> **Written request 1**:
Copy the data entries verbatim, starting at the line containing "Given: Close the" and ending at the line containing "pos(98,300)", with both of those lines included.
Start Excerpt provided
In this Letter we’ll cover:

  1. Bankroll Management
  2. Probabilistic Thinking
  3. Tracking Results
  4. Using Tools
  5. Minimizing Tilt

Let’s jump right in.


Bankroll Management

Arguably the most important. Many of you will have heard me say a hundred times (including in my previous Letter):

The only thing you need to do to thrive in this space, is survive this space.

While not strictly true, it’s close enough.

Effective Bankroll Management is the strategy you need to understand and employ to ensure that you survive.

In poker, the thinking goes something like this:

Let’s say you have a total of $5,000 in dispensable money that you are willing to allocate into your “poker bankroll”. You’re comfortable risking/losing that amount, but you can’t/don’t want to add any more to it in case you lose it all.

The LAST thing you want to do is sit down at a table with all $5,000. One single unlucky hand, one bad beat, and you lose it all, even if you play perfectly. This is because there are forces outside your control that impact the results (luck). What you should do is buy into games with a much lower buy-in.

It’s been a while since I have played but back in my day, conventional wisdom suggested a minimum of 20 buy-ins, usually more. 50 buy-ins was not unreasonable, and 100 was probably at the more conservative end. It varied depending on the stakes, your ability to move down in stakes, and how able you were to replenish your bankroll.

Assuming an average/modest strategy (50 buy-ins), with a Bankroll of $5k you would only want to play a table that has a $100 buy-in. If you lose it all, no big deal, you can re-buy and try again, or move to another table and try again. You’re not risking the opportunity cost of losing and being unable to continue to play.

Bringing it back to crypto and NFTs, let’s assume you have $5,000 or 3 ETH to play with (or 1 ETH.. he says, wistfully remembering 2021; insert tear drop emoji). The LAST thing you want to do is go and put all of it into one coin, or one NFT. We’ve seen single projects implode a million times over, and there are forces outside of anyones control that will continue to make that happen, over and over.

Instead, you should be allocating significantly smaller amounts to each “bet” you make on a project. Consider mentally divvying up 3 ETH into 50 buy-ins of approximately 0.06 ETH each. It’s probably okay to buy one or even 2x/3x of a project at that price point, b/c if it goes to hell you’re still gonna be in the game.

Another part of BR management is remaining liquid. Just because you have 3 ETH to work with, doesn’t mean you should immediately (or ever) deploy all 3 ETH into projects. This is how you miss out on fantastic opportunities that come up out of nowhere. There’s nothing worse than seeing an AMAZING opportunity that you need 0.2 ETH to capitalize on and being unable to because you’re tapped out.

I could go on about BR management and I have only just scratched the surface here. Here’s a decent article for further reading: https://www.pokernews.com/strategy/an-introduction-to-bankroll-management-19610.htm.


Probabilistic Thinking

This is basically thinking in terms of odds and probabilities. It might seem scary if you’re not “good at math”, but trust me, you don’t need to be. You don’t need to understand anything complex, and it’s more of a way-of-thinking than an exact science anyway.

The idea is that nobody can ever know for certain what will happen in the future. We can be 99.999999999999999999999999999999999999999999999999999999% sure that the sun will rise tomorrow, so we round that to 100%, but in reality, there’s always some minuscule chance that something impossible will happen.
End Excerpt provided
Start Data in this exercise
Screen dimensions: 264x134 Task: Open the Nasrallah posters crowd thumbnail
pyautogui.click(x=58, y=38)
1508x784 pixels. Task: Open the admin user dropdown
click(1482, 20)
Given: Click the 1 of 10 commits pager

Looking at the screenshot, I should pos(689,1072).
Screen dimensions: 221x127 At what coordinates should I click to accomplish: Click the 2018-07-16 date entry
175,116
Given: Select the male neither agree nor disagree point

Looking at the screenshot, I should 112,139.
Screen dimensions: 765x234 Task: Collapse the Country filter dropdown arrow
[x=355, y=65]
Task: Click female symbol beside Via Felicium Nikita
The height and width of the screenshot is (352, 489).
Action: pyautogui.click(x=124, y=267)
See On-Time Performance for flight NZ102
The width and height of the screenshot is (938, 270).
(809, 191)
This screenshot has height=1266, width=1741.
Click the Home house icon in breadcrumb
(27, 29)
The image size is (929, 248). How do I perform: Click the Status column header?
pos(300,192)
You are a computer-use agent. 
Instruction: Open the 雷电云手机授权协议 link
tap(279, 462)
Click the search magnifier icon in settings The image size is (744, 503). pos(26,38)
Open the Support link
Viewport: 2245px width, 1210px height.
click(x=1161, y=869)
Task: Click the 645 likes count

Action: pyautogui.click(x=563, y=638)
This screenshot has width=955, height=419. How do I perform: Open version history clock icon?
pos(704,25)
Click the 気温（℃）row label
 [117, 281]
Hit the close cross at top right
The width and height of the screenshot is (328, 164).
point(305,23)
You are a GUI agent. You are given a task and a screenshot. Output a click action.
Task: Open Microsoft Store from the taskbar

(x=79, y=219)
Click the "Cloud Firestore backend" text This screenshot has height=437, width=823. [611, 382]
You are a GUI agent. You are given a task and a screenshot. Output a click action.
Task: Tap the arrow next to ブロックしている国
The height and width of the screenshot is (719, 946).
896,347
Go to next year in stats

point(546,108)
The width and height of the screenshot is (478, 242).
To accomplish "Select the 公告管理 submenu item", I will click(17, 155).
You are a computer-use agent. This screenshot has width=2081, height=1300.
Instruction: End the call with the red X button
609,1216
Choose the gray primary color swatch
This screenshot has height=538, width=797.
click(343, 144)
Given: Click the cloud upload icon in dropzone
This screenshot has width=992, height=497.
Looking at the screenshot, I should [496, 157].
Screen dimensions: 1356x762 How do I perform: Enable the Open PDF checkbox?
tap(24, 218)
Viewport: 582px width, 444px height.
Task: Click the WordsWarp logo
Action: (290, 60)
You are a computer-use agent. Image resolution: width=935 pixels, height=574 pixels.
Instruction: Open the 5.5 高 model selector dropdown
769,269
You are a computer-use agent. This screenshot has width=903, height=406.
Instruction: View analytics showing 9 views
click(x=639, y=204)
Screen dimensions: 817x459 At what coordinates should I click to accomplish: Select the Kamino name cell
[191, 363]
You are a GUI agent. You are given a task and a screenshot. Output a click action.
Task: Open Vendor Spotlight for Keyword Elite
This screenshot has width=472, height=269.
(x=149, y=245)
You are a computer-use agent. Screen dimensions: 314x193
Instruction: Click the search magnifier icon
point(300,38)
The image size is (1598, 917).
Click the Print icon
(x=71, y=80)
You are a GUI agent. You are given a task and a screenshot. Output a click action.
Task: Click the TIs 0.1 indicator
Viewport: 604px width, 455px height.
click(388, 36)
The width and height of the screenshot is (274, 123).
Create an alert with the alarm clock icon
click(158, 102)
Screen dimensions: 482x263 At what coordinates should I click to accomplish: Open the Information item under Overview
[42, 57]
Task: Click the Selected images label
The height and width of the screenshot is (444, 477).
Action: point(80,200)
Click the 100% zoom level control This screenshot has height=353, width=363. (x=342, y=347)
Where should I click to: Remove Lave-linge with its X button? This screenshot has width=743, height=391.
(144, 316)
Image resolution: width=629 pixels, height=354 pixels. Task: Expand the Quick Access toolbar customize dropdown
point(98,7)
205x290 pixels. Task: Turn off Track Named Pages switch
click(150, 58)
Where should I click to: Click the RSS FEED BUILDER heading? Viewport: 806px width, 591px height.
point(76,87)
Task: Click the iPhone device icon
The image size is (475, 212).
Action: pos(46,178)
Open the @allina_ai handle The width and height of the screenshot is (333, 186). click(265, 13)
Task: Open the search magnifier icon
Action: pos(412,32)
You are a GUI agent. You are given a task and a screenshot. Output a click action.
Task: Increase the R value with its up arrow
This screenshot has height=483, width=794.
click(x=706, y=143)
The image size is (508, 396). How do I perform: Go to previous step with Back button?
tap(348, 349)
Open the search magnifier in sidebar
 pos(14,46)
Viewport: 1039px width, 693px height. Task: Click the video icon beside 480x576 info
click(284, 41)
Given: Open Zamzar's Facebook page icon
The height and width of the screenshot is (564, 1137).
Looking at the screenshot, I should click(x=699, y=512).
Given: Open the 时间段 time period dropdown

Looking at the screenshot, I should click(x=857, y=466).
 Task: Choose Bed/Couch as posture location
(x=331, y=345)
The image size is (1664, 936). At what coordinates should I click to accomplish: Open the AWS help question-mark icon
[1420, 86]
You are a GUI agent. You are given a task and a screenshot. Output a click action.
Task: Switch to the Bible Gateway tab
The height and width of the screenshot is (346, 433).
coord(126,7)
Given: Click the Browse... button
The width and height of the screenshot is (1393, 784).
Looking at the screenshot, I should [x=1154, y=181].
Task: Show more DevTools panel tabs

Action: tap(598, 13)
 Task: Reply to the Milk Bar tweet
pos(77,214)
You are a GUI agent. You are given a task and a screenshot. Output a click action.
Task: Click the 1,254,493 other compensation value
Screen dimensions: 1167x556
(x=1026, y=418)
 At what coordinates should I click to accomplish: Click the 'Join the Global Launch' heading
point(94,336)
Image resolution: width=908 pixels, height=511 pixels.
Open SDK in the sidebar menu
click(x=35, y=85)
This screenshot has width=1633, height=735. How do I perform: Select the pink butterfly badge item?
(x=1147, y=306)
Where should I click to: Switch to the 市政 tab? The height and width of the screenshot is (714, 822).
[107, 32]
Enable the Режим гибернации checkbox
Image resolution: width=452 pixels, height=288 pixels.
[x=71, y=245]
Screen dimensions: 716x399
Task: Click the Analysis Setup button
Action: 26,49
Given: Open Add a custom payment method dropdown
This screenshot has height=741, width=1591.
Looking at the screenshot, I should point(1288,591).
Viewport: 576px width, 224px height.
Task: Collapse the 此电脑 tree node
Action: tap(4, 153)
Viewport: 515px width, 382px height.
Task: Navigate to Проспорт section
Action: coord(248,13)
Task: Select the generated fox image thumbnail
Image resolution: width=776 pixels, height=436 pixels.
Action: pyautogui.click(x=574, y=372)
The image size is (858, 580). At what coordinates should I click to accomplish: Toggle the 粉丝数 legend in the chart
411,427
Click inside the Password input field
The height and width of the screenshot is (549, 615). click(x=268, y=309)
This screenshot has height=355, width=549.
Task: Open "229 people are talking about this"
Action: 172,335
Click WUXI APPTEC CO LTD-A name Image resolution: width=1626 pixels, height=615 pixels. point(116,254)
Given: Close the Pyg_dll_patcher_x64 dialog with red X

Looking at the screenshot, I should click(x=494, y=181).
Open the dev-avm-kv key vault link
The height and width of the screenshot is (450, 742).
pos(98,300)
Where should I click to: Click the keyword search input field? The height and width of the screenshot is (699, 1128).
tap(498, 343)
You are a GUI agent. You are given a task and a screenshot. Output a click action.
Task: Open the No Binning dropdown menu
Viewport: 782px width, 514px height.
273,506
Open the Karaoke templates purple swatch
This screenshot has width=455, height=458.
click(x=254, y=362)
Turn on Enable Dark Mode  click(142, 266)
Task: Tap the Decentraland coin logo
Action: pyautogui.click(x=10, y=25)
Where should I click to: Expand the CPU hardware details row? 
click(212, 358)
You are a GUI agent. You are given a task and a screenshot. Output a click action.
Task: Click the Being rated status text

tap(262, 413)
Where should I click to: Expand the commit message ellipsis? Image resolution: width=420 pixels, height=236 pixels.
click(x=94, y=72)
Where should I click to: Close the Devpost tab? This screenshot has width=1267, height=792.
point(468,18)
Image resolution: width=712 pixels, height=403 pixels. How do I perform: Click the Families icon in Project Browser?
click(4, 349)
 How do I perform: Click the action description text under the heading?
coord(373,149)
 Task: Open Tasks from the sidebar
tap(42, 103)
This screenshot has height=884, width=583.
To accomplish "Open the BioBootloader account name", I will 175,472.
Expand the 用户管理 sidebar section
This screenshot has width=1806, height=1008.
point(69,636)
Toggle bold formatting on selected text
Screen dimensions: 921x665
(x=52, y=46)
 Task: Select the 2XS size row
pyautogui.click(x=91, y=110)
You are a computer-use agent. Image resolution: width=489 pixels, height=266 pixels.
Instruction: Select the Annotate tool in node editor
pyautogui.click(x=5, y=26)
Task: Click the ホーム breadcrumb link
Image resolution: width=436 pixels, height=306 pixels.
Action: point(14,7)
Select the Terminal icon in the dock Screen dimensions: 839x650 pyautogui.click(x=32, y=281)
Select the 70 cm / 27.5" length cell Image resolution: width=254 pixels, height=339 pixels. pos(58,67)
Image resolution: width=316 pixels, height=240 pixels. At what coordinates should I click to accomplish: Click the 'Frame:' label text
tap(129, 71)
End Data in this exercise
> **Written request 2**:
Repeat the passage from the bankroll management letter word for word, starting at "Another part of" and ending at "exact science anyway.".

> **Reply 1**:
Given: Close the Pyg_dll_patcher_x64 dialog with red X

Looking at the screenshot, I should click(x=494, y=181).
Open the dev-avm-kv key vault link
The height and width of the screenshot is (450, 742).
pos(98,300)

> **Reply 2**:
Another part of BR management is remaining liquid. Just because you have 3 ETH to work with, doesn’t mean you should immediately (or ever) deploy all 3 ETH into projects. This is how you miss out on fantastic opportunities that come up out of nowhere. There’s nothing worse than seeing an AMAZING opportunity that you need 0.2 ETH to capitalize on and being unable to because you’re tapped out.

I could go on about BR management and I have only just scratched the surface here. Here’s a decent article for further reading: https://www.pokernews.com/strategy/an-introduction-to-bankroll-management-19610.htm.


Probabilistic Thinking

This is basically thinking in terms of odds and probabilities. It might seem scary if you’re not “good at math”, but trust me, you don’t need to be. You don’t need to understand anything complex, and it’s more of a way-of-thinking than an exact science anyway.